** start Document extract **
Dec 30, 2009 Herm Card Uncategorized
Syracuse school district’s plan of attack is “Yes we can.”
“A new way of doing business.” It’s a phrase Syracuse City School District (SCSD) Superintendent Dan Lowengard frequently uses about current events in the district. As it turns out, becoming a mantra of sorts, a philosophical focus of the energy spreading throughout the SCSD.
While it certainly can relate to the financial aspect of operating an urban school district, education is not quantifiable in the same way that business is. The “bottom line” of education is far more subjective than many people would think. It is not easily evaluated, defined or driven by data.
Education is a subjective entity that depends on the energy of those who support it, provide it and receive it. The traditional view of education is that teachers, students and staff show up at a predetermined time at an established location, and education takes place. They are “in school.”
Eventually, for whatever reason, “school” ends. Those who reach established criteria that determines an end point, their time in school had been considered to be a success, and can lead to more education or a productive and successful working career. For those who, for whatever reason, do not reach that point, their time in school is said to be unsuccessful — a failure.
By that standard, each year the SCSD itself has been “failing” about 500 times. No one — no one — involved in education in Syracuse considers that acceptable, and by the same token, no one considers it inevitable. For too long, though, it has been accepted by those
outside the education community as an unavoidable, sad truth of urban education. The SCSD is turning that around.
According to Lowengard, “We use something called a ‘cohort (incoming 9th grade class) survival rate.’ Our best marker is the number of kids on grade level in 9th grade — and that class (entering in 2005, graduating in 2009) had 20 percent on grade level but we graduated 50 percent, so over that four year period out high school teachers are working very hard with the kids. Now, that’s still leaving out 50 percent, which isn’t acceptable. We don’t give up on kids. In the last three years we’ve seen our kids getting closer to 50 percent on grade level. If we can continue to pick up 50 percent of them, (in high school) that gets us into the 70-75 percent range and that’s pretty good.”
The new way
The “new way of doing business?” Increase the likelihood of success, by eliminating the factors that can lead to failure. That’s a fairly obvious concept that seems to be out of reach of a school district. By relieving the factors that inhibit education outside of school, the actions inside the school can take on their true role.
With the advent of the Say Yes to Education program, many of the outside impediments are being removed.
“I don’t like roadblocks,” Lowengard says.
Changing the ability of students to attend school regularly, with adequate nutrition, health and well being, is a major boost for their opportunity to succeed. But — once that is accomplished, there is still the issue of what happens in the classroom.
** end Document extract **
▸ **Direction 1**
For the Syracuse schools article, say yes or no to each statement, and quote the words that decide it: (a) the class that entered in 2005 had 20 percent of its students on grade level in 9th grade; (b) Lowengard calls a 70-75 percent range unacceptable; (c) the article says education is easily evaluated and driven by data.
▸ **Direction 2**
Pick up the Syracuse schools article after its last sentence and write what comes next.
None of the items are needed for work on the Syracuse schools article.
** start Provided records **
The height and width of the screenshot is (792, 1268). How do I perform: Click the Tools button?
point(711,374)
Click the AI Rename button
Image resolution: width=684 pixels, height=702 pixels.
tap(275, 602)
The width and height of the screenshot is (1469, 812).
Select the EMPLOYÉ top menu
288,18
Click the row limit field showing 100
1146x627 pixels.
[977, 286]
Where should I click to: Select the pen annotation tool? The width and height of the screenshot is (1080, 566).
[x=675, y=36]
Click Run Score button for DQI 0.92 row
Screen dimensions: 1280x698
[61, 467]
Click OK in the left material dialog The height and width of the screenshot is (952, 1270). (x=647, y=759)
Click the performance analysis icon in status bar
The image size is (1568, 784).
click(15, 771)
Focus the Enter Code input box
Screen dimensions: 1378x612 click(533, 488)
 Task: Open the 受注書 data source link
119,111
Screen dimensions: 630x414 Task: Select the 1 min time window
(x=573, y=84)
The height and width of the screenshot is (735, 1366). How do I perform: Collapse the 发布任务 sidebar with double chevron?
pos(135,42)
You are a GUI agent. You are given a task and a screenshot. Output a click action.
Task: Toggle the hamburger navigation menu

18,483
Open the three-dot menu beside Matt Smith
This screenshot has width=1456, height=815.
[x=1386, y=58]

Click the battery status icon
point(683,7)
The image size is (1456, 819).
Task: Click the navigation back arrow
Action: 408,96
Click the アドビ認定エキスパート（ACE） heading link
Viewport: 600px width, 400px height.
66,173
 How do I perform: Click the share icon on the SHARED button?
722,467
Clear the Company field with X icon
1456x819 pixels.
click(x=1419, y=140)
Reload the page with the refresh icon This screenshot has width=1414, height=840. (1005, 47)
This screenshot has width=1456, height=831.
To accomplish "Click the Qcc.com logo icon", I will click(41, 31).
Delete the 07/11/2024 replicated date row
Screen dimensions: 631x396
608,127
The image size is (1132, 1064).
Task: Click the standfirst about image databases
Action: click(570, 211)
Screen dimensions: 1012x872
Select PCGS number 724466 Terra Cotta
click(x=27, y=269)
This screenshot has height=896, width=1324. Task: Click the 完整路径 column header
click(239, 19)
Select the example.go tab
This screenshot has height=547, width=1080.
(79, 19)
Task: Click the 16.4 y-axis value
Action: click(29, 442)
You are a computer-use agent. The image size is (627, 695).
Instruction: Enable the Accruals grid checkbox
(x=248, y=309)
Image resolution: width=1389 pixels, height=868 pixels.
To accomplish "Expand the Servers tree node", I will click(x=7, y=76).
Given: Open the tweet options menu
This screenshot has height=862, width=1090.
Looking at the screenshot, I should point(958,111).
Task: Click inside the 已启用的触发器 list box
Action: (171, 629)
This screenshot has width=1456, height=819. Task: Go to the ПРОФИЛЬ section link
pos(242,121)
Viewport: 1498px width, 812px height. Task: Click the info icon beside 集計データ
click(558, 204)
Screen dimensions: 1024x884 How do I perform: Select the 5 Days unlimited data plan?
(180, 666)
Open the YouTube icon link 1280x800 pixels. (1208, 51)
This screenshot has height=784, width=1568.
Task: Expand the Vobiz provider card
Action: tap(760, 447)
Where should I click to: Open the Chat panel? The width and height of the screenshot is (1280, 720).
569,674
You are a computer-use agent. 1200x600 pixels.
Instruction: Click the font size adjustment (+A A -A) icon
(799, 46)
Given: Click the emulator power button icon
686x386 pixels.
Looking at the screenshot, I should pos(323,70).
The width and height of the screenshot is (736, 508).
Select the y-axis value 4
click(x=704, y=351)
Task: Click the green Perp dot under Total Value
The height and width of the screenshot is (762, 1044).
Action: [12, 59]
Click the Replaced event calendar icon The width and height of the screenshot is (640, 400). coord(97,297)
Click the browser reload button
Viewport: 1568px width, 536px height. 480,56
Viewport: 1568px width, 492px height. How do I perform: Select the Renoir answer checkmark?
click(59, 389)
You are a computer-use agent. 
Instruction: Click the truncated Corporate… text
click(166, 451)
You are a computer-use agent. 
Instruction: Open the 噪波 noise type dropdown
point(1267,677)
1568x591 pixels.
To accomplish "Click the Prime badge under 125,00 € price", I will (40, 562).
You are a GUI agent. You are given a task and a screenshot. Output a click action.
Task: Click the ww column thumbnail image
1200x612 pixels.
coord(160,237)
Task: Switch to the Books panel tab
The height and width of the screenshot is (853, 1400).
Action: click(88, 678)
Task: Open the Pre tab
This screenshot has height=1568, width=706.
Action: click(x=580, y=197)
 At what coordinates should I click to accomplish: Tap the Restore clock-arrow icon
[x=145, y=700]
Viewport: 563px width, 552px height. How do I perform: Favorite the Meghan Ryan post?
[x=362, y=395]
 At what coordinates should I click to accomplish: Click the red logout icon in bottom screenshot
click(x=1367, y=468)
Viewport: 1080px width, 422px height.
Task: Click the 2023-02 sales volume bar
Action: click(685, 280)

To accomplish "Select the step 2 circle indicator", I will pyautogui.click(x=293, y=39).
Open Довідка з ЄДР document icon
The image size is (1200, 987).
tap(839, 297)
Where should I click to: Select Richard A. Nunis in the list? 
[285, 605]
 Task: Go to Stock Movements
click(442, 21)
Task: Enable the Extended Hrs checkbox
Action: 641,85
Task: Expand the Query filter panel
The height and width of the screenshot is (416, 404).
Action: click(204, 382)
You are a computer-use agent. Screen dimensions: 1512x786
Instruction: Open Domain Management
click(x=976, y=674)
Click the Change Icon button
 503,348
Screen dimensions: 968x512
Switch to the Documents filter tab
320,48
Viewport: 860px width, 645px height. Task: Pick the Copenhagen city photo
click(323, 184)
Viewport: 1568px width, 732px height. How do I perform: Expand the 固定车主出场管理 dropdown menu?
** end Provided records **
▸ **Task answer 1**
(a) Yes: "that class (entering in 2005, graduating in 2009) had 20 percent on grade level but we graduated 50 percent"
(b) No: "that gets us into the 70-75 percent range and that’s pretty good."
(c) No: "It is not easily evaluated, defined or driven by data."

▸ **Task answer 2**
To that end, there is a new way of doing business during the school day, but it is not something that has magically appeared — it is a new way of doing business with what is not totally new. The talent, energy and commitment of the teachers, staff and administration in the SCSD have never been at a higher level. It is bolstered by a commitment on the highest levels to insure:
* Increased emphasis on student attendance
* Increased productive time in school
* Increased availability of college level and advanced courses
* Increased opportunity for tutoring
* Increased attention to the individual student
Anyone who has the opportunity to visit classrooms in the SCSD schools will feel the energy of an educational system that “gets it” and is committed to making sure that everyone does.
Example: Shortly after the end of the first marking period of the school year, Fowler High School’s entire ninth grade class met, individually, with a member of the Syracuse business community or SCSD administrative staff member to review his or her first quarter report card.
Coordinated by Vice-principal Leanna Kirch, the event allowed each of the ninth graders to sit with an adult and discuss, confidentially, their academic work so far, and receive advice, if needed, on how to improve, or conversation regarding ways to continue to succeed at or above their current level. Snippets of conversation from the meetings made it clear that not every student was succeeding, but that the conversations were giving them the chance to talk about it safely — without fear of parental or peer censure or rebuke, and that they were being given the opportunity to reflect on what and how they needed to approach school if they were to succeed.
Students who were being successful had that reinforced and students who were somewhere in between received reinforcement of their success and the encouragement to improve what needed work.
Similar conferences have taken place in the rest of the district’s high schools, and will again at the end of each quarter.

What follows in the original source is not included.